There is nothing for me to add except to say…brilliant. And also, maybe that we should incorporate “twopence” back into our common conversations.

Dirt Under My Nails

“To love at all is to be vulnerable. Love anything and your heart will be wrung and possibly broken. If you want to make sure of keeping it intact you must give it to no one, not even an animal. Wrap it carefully round with hobbies and little luxuries; avoid all entanglements. Lock it up safe in the casket or coffin of your selfishness. But in that casket, safe, dark, motionless, airless, it will change. It will not be broken; it will become unbreakable, impenetrable, irredeemable. To love is to be vulnerable.” – C. S. Lewis

Water cascades down stone tiles, there is certificate upon certificate in frames on the walls, and a background of piano keys that do nothing to stir my soul. I’m waiting on a leather sofa across from a wooden screen. It looks Asian, but I’m as unsure of this as I am of the knee-high boots and yoga pants I’m wearing. The assistant is doing a checklist of all my supplements, poking her pinky around an iPad. I’m immediately defensive because I know how I’ve been slacking.
“Well, I take fish oil every other day.” She reminds me about the benefit of a daily intake.
Yes, I know. Should I take this while my oldest snarls her acidic tongue at her brother or when my youngest begins to scream like someone has pierced her with an arrow? Just wondering, because really, I’m grateful to be out of bed.

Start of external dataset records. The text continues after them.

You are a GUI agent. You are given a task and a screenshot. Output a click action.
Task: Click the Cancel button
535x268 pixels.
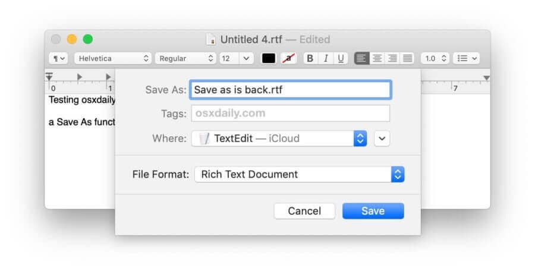point(304,211)
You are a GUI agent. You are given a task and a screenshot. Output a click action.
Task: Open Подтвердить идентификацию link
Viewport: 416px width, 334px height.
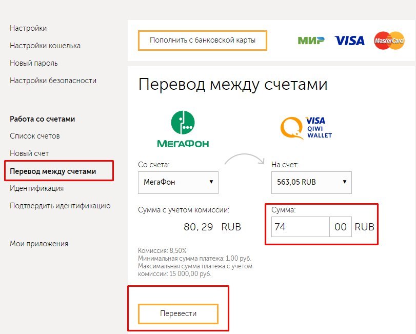tap(60, 206)
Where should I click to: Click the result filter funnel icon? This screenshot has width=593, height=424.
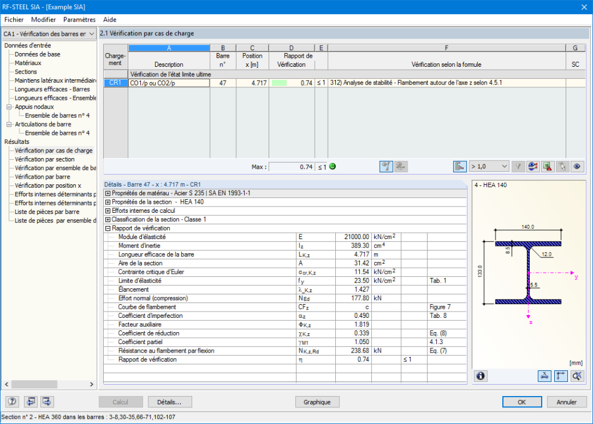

Some days I can’t bear. Period. There is no fill in the blank because it’s all of it, that is overwhelming me. The fake waterfalls, the operator music. This forced ambiance and I, we’re not clicking. I want the casket because everyone standing at my gravesite makes me feel heavy. Impenetrable? Yes, please. I think I won’t survive unless I lock up my heart.

I’m angry? Oh. I’m angry. Why?

My pen keeps going on the page, words are coming like crumbs dropped along a path so I find my way. I follow them.

Longing. I’m longing for something. Probably connection. It’s always that. And security. A place to let down. Somewhere that is safe, and all this Fung Shoo isn’t it. Give me the smell of cattle, move my neighbors no less than two acres on all sides, let my face feel the sun through a labyrinth of branches and the grass tangle itself in my hair until my arms grow goose bumps from the shifting winds of storm fronts. Give me country, where I most often hear the voice of God.

“Do something that makes you out of breath. Run up the stairs instead of walk, dance with your kids,” my doctor tells me. “Punch the mattress.”
This, gets my attention. I’ve learned recently that out of the three types of reactions: flight, fight, or freeze, I fight. I’m a fighter. So the coffin isn’t actually going to work for me. Maybe for a quick nap, because who can’t use one of those from time to time? And after a little rest I’ll kick back the lid, dig into the dirt until my fingernails are caked, and climb to all the relationships who love me enough to do death with me, to vulnerability.

Gloom and doom, we have some business to do.